TOKİ son 20 yılda 1 milyona yakın toplumsal konut inşa etse de ne kadarlık bir kısmı fakir nüfusa yönelik data bulunmuyor.

İstanbul Siyasetler Merkezi (İPM) Kentleşme ve Lokal Yönetişim Çalışmaları Koordinatörü Ayşe Köse Badur, TOKİ’nin farklı projelerini ‘gayrimenkulün finansallaşması süreci’ olarak tanımlıyor. 

‘Konut sahibi olmanın yalnızca ekonomik değil toplumsal ve ruhsal bir karşılığı da var’ diyen Badur, projelerin toplumsal tarafıyla eleştirildiğini de hatırlatıyor. 2000’li yıllarda sürat kazanan TOKİ projelerinin otoriter gücüne de dayanarak inşa ettiği devasa konutların sunduğu tek tip bir hayat etrafına de dikkat çekiyor.

Sosyal konut projesinin istihdam ve ekonomik hareketliliğe tesiri ne olacak?

Konut fiyatlarındaki artışta değerli faktör inşaat maliyetlerindeki artış. TÜİK’e nazaran temmuzda inşaat maliyetleri yıllık yüzde 115 oranında arttı. İMSAD’a nazaran de inşaat sektörü 2022 ikinci çeyrekte yüzde 10,9 oranında küçüldü.
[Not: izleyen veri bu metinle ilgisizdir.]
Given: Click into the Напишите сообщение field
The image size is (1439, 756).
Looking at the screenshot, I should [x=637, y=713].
İnşaat Yüksek Mühendisi Dr. İlhami Akkum, ekonomik açıdan projenin piyasaya pompalayacağı paranın yüksek enflasyon ortamında bir mühlet sonra söneceğini ve inşaat kesiminin kalıcı ve daima bir istihdam yaratmayacağını belirtiyor. Barınma problemine dair de bir ‘yanılsama’ olduğunu söyleyen Akkum, projenin tesirinin küçük olduğunu belirtiyor.
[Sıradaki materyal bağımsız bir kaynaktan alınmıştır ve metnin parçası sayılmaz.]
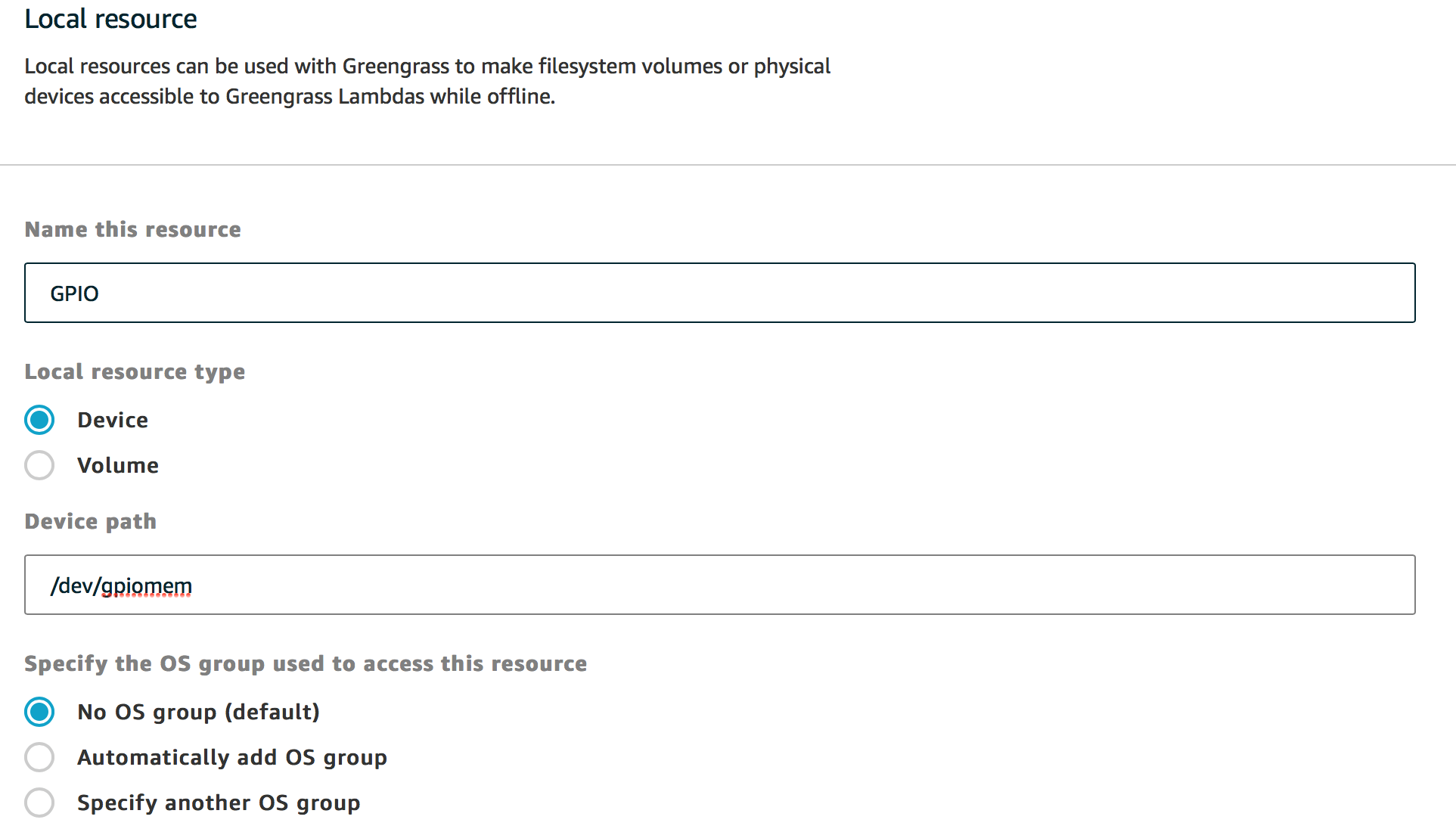The width and height of the screenshot is (1456, 829).
Task: Click the Name this resource field label
Action: tap(132, 229)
Ayşe Köse Badur ise kent dışı ömrün yoksulluğu daha da derinleştirdiğini söylüyor.

Paraanaliz’de Çetin Ünsalan, değerlendirmesinde, ülkede toplumsal konut yapılmasına gereksinim olduğuna fakat öncelik derdi olduğuna değiniyor.

Ünsalan, yatırımların daha katma bedelli işlere yönlendirip, oradan elde edilecek gelirle konut projeleri yapılması gerektiğini belirtiyor. Amaçlananın da mesken fiyatları ve kiraların düşmesi olduğuna değinirken, bunun farklı formüllerle de sağlanabileceğine değiniyor.

Orta ve uzun vade için toplumsal konuta muhtaçlığının olduğuna değinen Ünsalan, fakat bir müddet sonra ödeme sıkıntıları yaşanacağını öngörüyor.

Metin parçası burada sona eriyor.